2. The method of predicting a breakout, according to claim 1, wherein, in the step of executing interpolation processing, a temperature is calculated by executing interpolation processing on detected temperatures of the plurality of thermometers at a center point of each of a plurality of calculation cells obtained by equal division in accordance with the dimension of the cast strand.
3. The method of predicting a breakout, according to claim 2, wherein a number of the calculation cells is kept constant even when the dimension of the cast strand is modified.
4. The method of predicting a breakout, according to claim 2, wherein, in the step of calculating the deviation degree, an average value of temperatures of the plurality of calculation cells at positions with a same distance from an upper end of the mold in a casting direction of molten steel toward the mold is determined, differences of the temperatures of the plurality of calculation cells from the average value are determined, and the deviation degrees are calculated by using the influence coefficient vector.
5. The method of predicting a breakout, according to claim 3, wherein, in the step of calculating the deviation degree, an average value of temperatures of the plurality of calculation cells at positions with a same distance from an upper end of the mold in a casting direction of molten steel toward the mold is determined, differences of the temperatures of the plurality of calculation cells from the average value are determined, and the deviation degrees are calculated by using the influence coefficient vector.

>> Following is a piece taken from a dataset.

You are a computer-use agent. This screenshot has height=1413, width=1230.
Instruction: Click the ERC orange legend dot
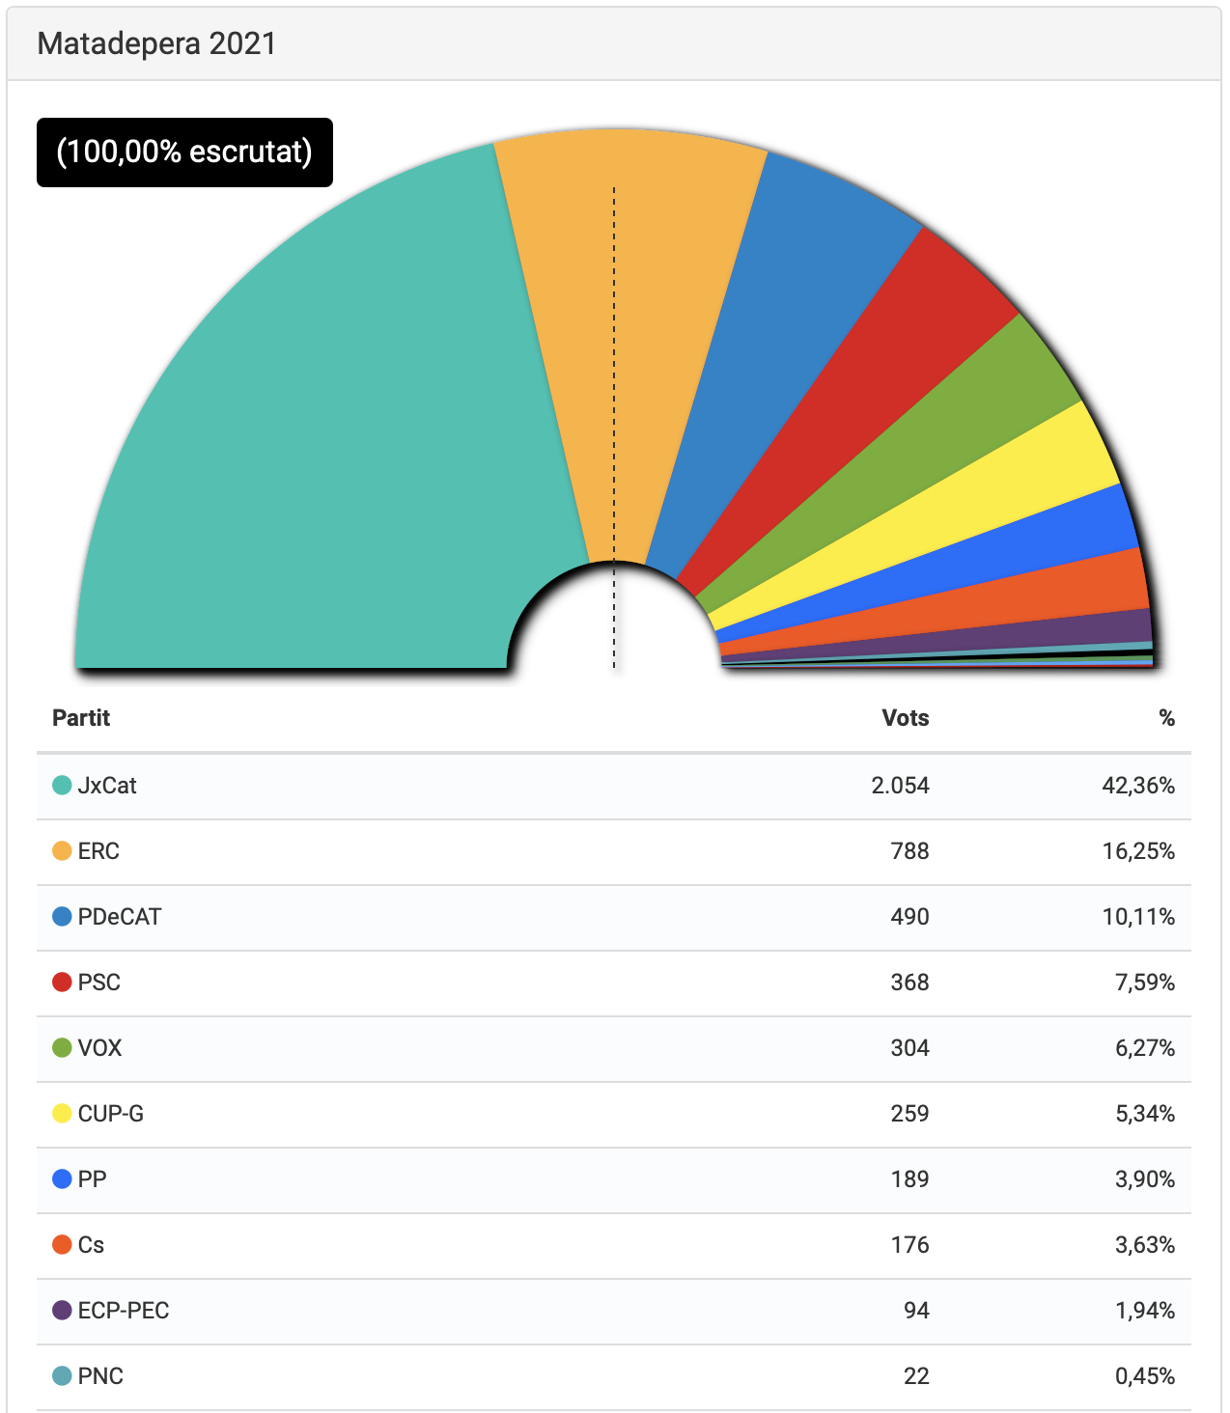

6. The method of predicting a breakout, according to claim 4, wherein, in the step of predicting the breakout, when some of calculated individual deviation degrees of the calculation cells exceed a preset first threshold or a calculated total deviation degree of the calculation cells exceeds a preset second threshold, the breakout is predicted.
7. The method of predicting a breakout, according to claim 5, wherein, in the step of predicting the breakout, when some of calculated individual deviation degrees of the calculation cells exceed a preset first threshold or a calculated total deviation degree of the calculation cells exceeds a preset second threshold, the breakout is predicted.
8. The method of predicting a breakout, according to any one of claims 1 to 7, wherein the influence coefficient vector is a sensitivity coefficient vector having, as a component, a sensitivity coefficient of each of a plurality of the temperature change amounts.
9. A method of operating a continuous casting machine, comprising decreasing a casting speed when a breakout is predicted based on the method of predicting a breakout according to any one of claims 1 to 7.
10. A method of operating a continuous casting machine, comprising decreasing a casting speed when a breakout is predicted based on the method of predicting a breakout according to claim 8.